* _Source passage_:
Start of Block
Many of us may be used to using cloud storage systems like Dropbox or Google Docs to store private data but most website owners are not really aware of the potential of using cloud services for their own websites. Many large businesses have been using Cloud web services for some time to speed up their website load times, reduce their data storage costs and improve their data security. It is only over the last few years that cloud computing has been made readily available and simple to set up for small business owners and private individuals who use WordPress.
There are a huge amount of benefits to using a cloud based services for WordPress – cheaper memory, remote access to files, secure data backup features and improved load times are some of the main reasons to use cloud hosting. It is surprisingly cheap and easy to set up and in this article we will discuss how you can set up wordpress with a Content Delivery Network (CDN) using Amazon Web Services and W3 Cache plugin. We have chosen Amazon amongst the many cloud hosting options available due to their flexible pricing structures which make it affordable for smaller sites and great value for much larger sites. This pricing structure, and the the quality of their service has lead them to become a firm favourite.
One of the benefits of setting WordPress with Amazon web services will be to reduce the load times of your users no matter where they are in the world and enable you to add more media rich content to your website without worrying about it crashing or becoming sluggish. In short will be getting the speed and memory of large private servers for a fraction of the cost.
Introduction to Amazon Web Services
Amazon offer Cloud Computing solutions named ‘Amazon Simple Storage Services (S3)’ and Amazon CloudFront (a CDN – Content Delivery Network). These two services work together to save the files from your WordPress site onto Amazon’s Remote Servers. These files are then accessible from multiple locations around the world, optimising load time on the site. A normal host would have servers in one location so someone in Australia would take longer to load a website hosted in the US – this geographical disparity in load time is reduced with a CDN.
End of Block
[Saved data entries]
Start of Block
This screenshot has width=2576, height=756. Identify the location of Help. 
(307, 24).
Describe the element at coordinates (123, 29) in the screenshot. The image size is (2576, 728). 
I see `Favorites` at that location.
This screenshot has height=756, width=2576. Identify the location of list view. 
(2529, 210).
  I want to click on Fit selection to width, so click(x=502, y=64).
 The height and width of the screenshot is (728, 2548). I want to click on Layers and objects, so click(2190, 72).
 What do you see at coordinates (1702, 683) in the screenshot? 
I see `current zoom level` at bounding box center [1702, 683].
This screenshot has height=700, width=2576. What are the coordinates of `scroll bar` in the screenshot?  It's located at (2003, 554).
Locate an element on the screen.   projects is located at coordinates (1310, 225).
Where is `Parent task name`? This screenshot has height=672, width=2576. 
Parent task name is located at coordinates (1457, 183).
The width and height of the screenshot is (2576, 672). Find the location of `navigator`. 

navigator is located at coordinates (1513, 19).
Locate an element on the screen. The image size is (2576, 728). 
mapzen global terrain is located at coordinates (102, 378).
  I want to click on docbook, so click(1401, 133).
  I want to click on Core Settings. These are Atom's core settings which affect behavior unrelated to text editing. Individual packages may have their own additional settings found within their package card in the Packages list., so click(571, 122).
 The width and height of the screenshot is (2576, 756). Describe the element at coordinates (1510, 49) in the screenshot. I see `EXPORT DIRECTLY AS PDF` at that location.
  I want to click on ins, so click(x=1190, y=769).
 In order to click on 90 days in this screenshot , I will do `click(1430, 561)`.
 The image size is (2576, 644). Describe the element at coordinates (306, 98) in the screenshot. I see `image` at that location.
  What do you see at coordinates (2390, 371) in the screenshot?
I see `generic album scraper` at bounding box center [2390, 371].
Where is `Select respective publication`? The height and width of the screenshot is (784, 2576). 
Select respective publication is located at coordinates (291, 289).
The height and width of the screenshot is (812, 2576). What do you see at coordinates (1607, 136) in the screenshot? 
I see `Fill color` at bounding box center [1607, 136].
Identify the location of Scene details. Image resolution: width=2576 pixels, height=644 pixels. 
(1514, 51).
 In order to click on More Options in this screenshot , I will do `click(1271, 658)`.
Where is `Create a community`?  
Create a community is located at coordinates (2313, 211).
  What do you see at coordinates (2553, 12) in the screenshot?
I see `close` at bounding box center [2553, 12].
End of Block
* _What to work on_:
1) In the article on WordPress and Amazon Web Services, which two Amazon services work together to save a WordPress site's files onto Amazon's remote servers?
2) Resume the article on WordPress and Amazon Web Services from its last sentence.
The saved data entries are material separate from the article on WordPress and Amazon Web Services.

* _Outputs by task_:
1) Amazon Simple Storage Services (S3) and Amazon CloudFront.

2)
How To Set Up Amazon WebServices For WordPress
First of all you need to sign up for both Amazon S3 and CloudFront here. Once you’ve signed up you’ll also have other services at your disposal but you only pay for the services you use. This is a huge benefit of Amazon, compared to other providers.
Once you’re into the user interface, the software is really easy to work with. The first thing you’ll want to do is create a ‘Bucket’ for your WordPress site. A ‘Bucket’ is the container for all the files of your website, so if you’re intending on using the interface for more than one site you should create a separate ‘Bucket’ for each site.
Once you’ve set up your ‘Bucket’, it’s time to move the files over to the CloudFront CDN area. Start by selecting ‘Services’ in the top navigation. Next click ‘Create Distribution’ and select ‘Download’ – this will then use the ‘Bucket’ you just created in the S3 section. Now select ‘Create Distribution’. You’ll see the distribution show up on the CloudFront dashboard logging its progress. When the Status column says ‘Deployed’ and the State says ‘Enabled’, then your website is ready to be moved to the CloudFront CDN and you’re ready for the next step.
Setting Up W3 Total Cache WordPress Plugin
To upload your files from WordPress to the Amazon CDN, I suggest you use WordPress plugin W3 Total Cache. W3 Total Cache works with any CDN and speeds up your website using a range of caching techniques. Incidentally, this plugin is recommended even without integrating a CDN due to its cache features which will speed up your site (integrating a CDN like Amazon will further reduce load times, especially those many miles from the host location)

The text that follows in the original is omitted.